TOLEDO - The first major exhibition of Aboriginal Australian art in the U.S. Midwest in more than 20 years opened Friday at the Toledo Museum of Art.
Crossing Cultures: The Owen and Wagner Collection of Contemporary Aboriginal Australian Art from the Hood Museum of Art includes approximately 120 works of contemporary Indigenous art from Australia spanning five decades by artists from urban and rural communities. Most of the works, however, were created after 2000 and broaden the definition of Aboriginal art, reinforcing the idea that Indigenous art and contemporary art are not contradictory terms.
The exhibit continues through July 14.
"This extraordinarily captivating and visually dazzling exhibition continues the Toledo Museum of Art's historical legacy of bringing important and often unfamiliar art and culture to its audiences," said Museum Director Brian Kennedy. "In this era of increasing globalization, innovation and intercultural exchange, it is critical that museums stretch and challenge their artistic comfort zones."
Kennedy, who wrote an essay for the exhibition catalog, became acquainted with Indigenous Australian artists while serving as director of the National Gallery of Australia in Canberra from 1997 to 2004. He later met art collectors Will Owen and Harvey Wagner when he hosted an Aboriginal art exhibition in 2006 while director of the Hood Museum of Art at Dartmouth College in Hanover, N.H.
Owen and Wagner, who first became interested in Indigenous Australian art in 1988, donated 400 works from their collection to the Hood Museum of Art in 2009 and 2011. In addition to being a collector, Owen writes a weekly blog on Aboriginal art and culture.
Among artists represented in the exhibition are Michael Riley, Shorty Jangala Robertson, Danny Gibson Tjapaltjarri, Destiny Deacon and Walangkura Napanangka.

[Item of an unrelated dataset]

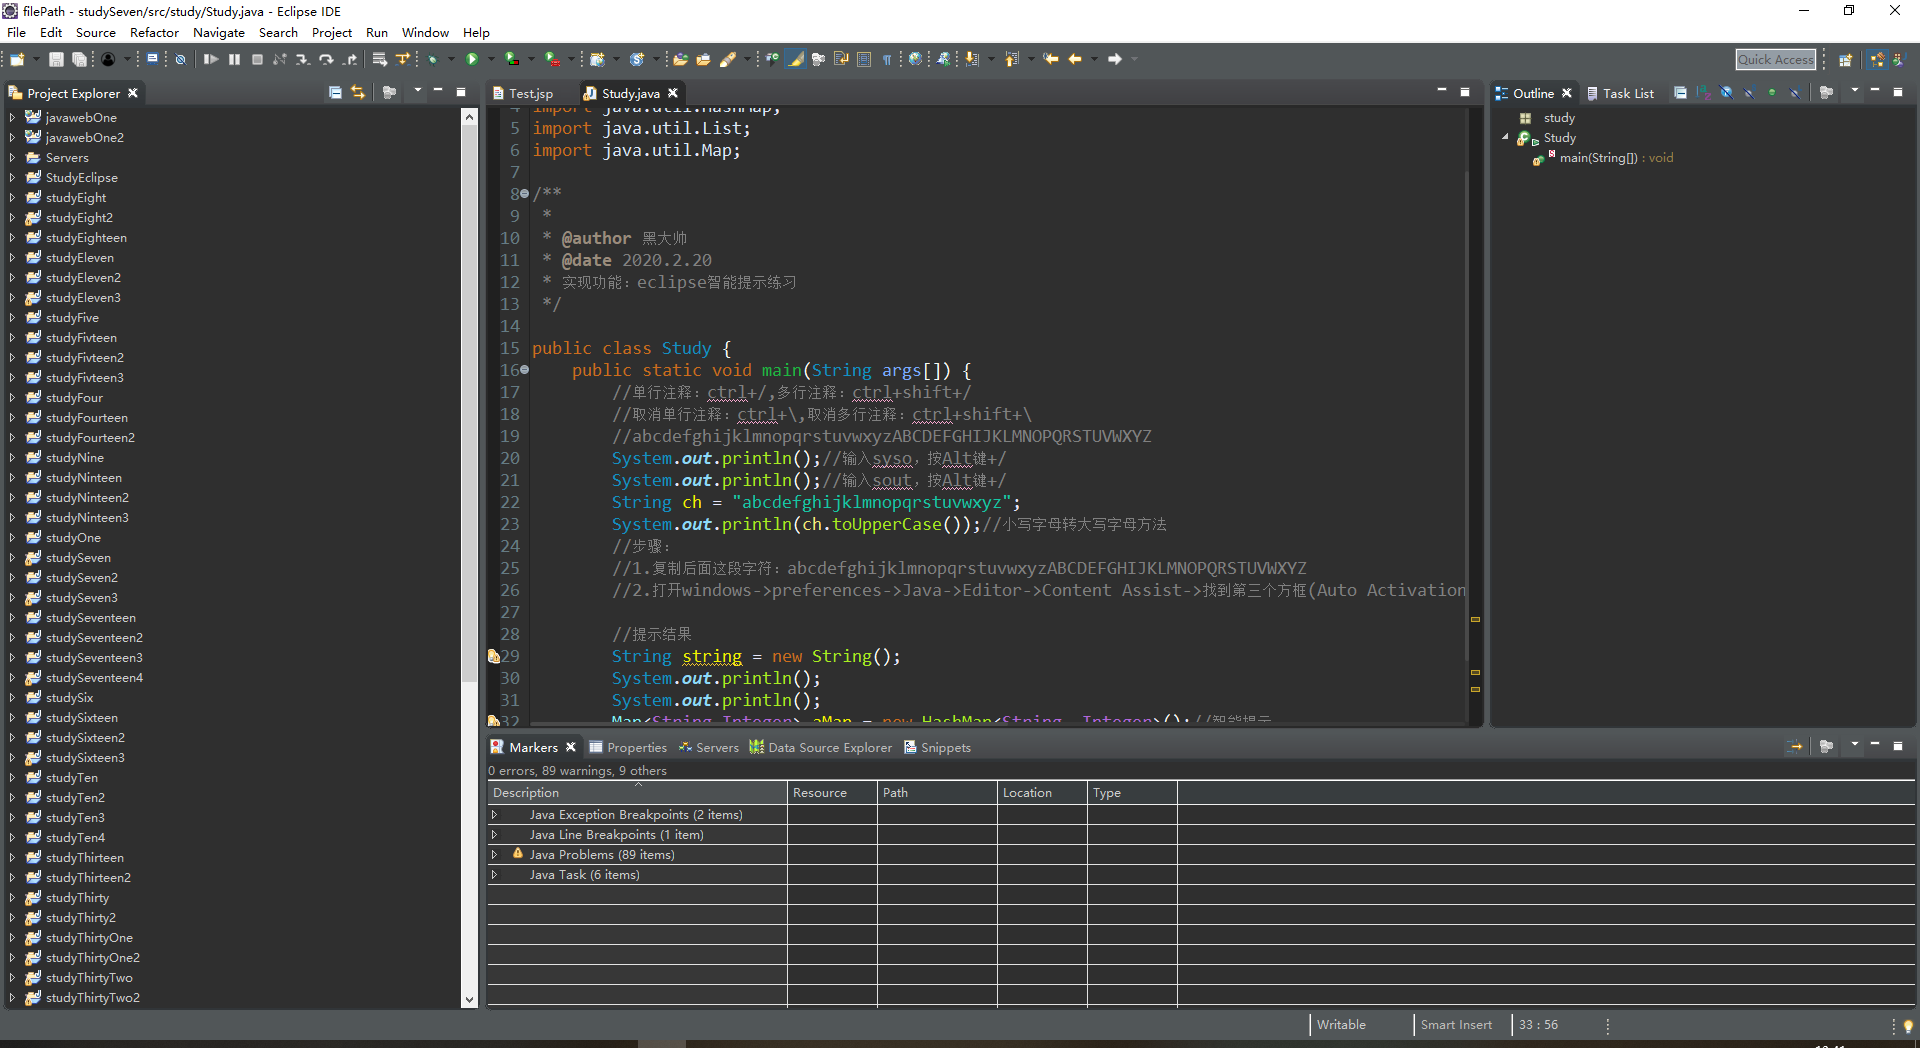Click the yellow Back navigation arrow
This screenshot has width=1920, height=1048.
point(1075,60)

Curated by Stephen Gilchrist, curator of Indigenous Australian art at the Hood Museum of Art, and coordinated in Toledo by Brian Kennedy, the exhibition encompasses the broad range of media and materials employed by contemporary Aboriginal artists, from acrylic painting on canvas to earthen ochre painting on bark, as well as sculpture and photography. It was not until the early 1970s that many Indigenous Australians began to record their ancestral stories with permanent materials.

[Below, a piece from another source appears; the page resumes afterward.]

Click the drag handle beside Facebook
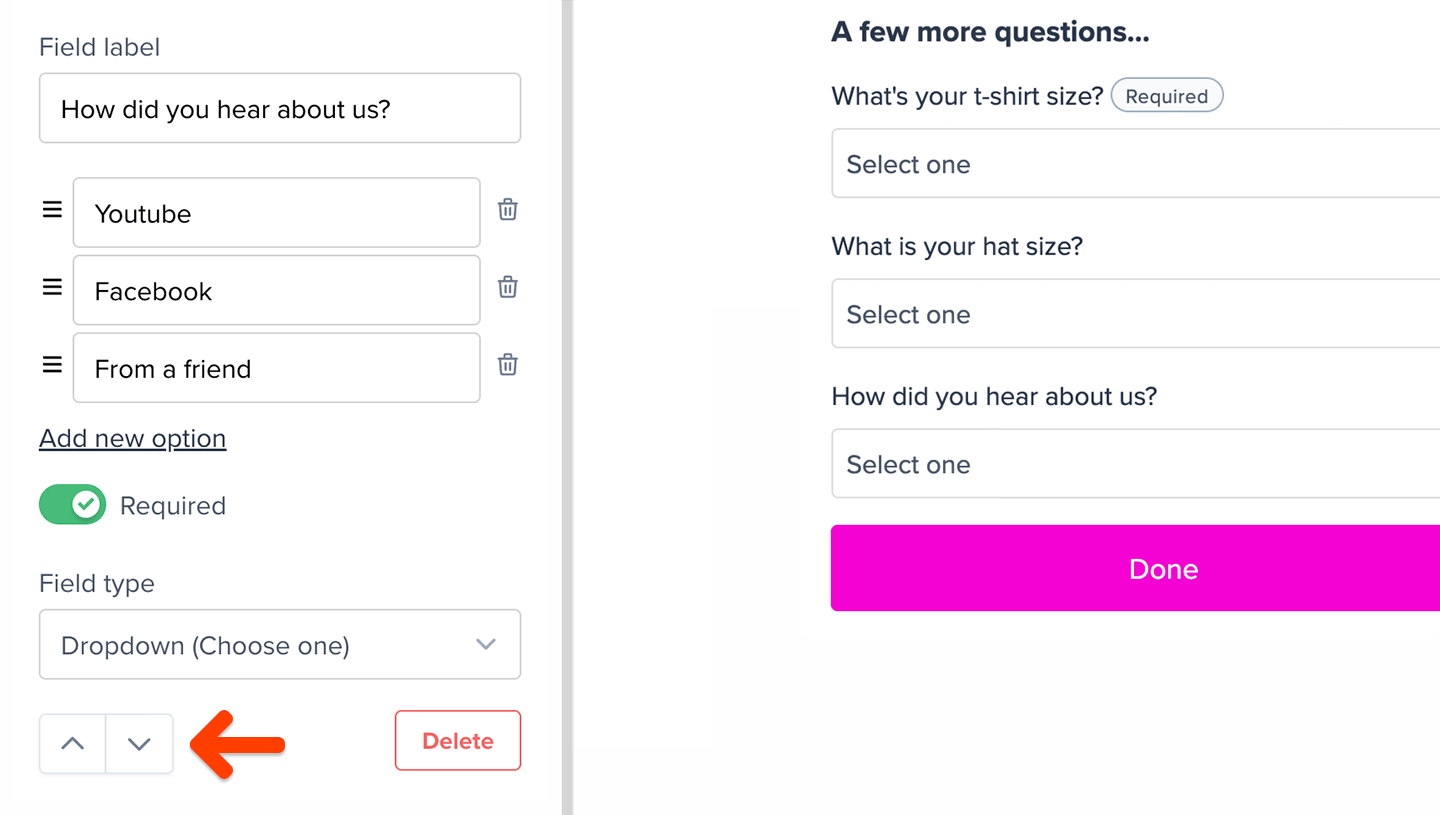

The focus is on young artists who are breathing new life into ancient stories and broadening the possibilities of Indigenous Australian art and, consequently, visitors will see contemporary paintings that summon aspects of "the Dreaming" as well as photographs from urban-based artists who depict the contemporary realities of Indigenous Australians.
For Indigenous Australian peoples the Dreaming refers to ancestral stories about the creation of the universe, the spiritual beings who journeyed across and named the land and the social and religious laws they passed down.
Admission to the exhibition and to the Museum is free.